You are assuming that laws/rights operate on basic properties like learning or remembering, but they operate on goals (e.g. humans can run, but there is no speed limit for a pedestrian. But if we learned to run at 100mph somehow, a limit would be introduced). The goal is to motivate creators to create on terms that would be fair enough and useful for a society. If you “generalize” their work at such scale, it is a very different situation, like when you are using a sidewalk for robots running at 100mph and demotivate anyone from using it.
Services like search, translation, recommendations, etc. are all dependent on training data
There is an obvious benefit in being represented in search results and recommendations.

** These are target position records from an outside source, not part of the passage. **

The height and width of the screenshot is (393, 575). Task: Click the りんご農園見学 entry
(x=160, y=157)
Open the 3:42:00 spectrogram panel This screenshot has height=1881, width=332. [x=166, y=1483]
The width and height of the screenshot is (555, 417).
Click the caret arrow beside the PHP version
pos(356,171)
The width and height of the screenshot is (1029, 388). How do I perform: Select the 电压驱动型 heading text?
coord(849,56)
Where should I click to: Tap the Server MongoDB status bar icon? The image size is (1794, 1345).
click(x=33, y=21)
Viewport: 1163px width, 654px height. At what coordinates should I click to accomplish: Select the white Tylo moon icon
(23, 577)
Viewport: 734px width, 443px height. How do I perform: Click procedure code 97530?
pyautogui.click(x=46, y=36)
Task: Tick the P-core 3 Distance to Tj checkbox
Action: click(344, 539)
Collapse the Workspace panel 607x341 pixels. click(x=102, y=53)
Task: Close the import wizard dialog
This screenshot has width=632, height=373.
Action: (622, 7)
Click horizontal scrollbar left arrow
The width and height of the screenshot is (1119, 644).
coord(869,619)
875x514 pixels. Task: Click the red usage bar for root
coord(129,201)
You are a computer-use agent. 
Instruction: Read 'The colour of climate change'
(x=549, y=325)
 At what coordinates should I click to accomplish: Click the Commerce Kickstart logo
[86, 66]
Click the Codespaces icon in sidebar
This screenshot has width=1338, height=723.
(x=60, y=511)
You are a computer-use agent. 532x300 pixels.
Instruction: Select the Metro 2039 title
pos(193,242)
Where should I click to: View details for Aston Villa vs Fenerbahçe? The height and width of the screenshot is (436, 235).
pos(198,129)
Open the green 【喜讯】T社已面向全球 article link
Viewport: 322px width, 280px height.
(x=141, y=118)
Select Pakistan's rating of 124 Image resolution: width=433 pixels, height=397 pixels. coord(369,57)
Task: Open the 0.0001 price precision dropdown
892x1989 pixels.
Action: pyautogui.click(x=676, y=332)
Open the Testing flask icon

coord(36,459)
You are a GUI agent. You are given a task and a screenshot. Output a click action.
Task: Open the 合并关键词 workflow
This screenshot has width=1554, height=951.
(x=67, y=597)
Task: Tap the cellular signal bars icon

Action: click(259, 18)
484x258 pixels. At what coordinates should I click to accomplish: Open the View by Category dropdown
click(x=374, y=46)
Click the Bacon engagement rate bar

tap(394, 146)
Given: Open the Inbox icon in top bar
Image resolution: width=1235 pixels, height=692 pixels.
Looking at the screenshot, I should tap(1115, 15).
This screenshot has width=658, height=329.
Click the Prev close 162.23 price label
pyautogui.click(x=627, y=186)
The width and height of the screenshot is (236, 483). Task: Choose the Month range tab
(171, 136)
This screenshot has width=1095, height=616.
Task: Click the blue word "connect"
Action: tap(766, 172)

> If you “generalize” their work at such scale, it is a very different situation, like when you are using a sidewalk for robots running at 100mph and demotivate anyone from using it.
I don't understand what you're trying to state.
If you make fun of someone on national TV, someone doesn't like it either. It doesn't mean that it should be illegal.
The point of attribution and copyright is to create a creator/inventor-friendly environment. The copyright law used realistic points in a problem space to provide it. These new AIs enlarged the problem space, but it doesn’t mean that the initial idea of copyright is not applicable to them by default, or should not be. It’s okay to vote for or against that, but the potential systemic effect of that vote should also be kept in mind.
I hope this makes more clear why I used this analogy.
> The point of attribution and copyright is to create a creator/inventor-friendly environment.
They're building a class, but, beyond that, I'm not really confident there are any parties that feel like they've been harmed by what they're claiming is a violation. Microsoft didn't just copy repositories from GPL licensed code, but from other companies too. Why didn't these companies care?
It is a good counter point though, as Waymo has released datasets that can only be used under a license. While at the same time, GitHub did not initially use discretion for people who had agreed to their terms of service and were using their hosted repositories.
While I think the legal system might lean towards enforcing consent to use the data in certain circumstances, on the technical side, if it's really a generalization that is resulted from training, the initial data is meaningless in the final model. It could be argued that it did not harm this company economically because the model trained without the data would still have an almost equivalent financial impact.
> It’s okay to vote for or against that, but the potential systemic effect of that vote should also be kept in mind.
My position above was clear, I do not think the law should be changed yet. The systematic change is from someone stating a violation happening when I do not believe that it is a violation. This lawsuit could result in models like Stable Diffusion becoming illegal, which I view as incredibly harmful to the future of artificial intelligence research.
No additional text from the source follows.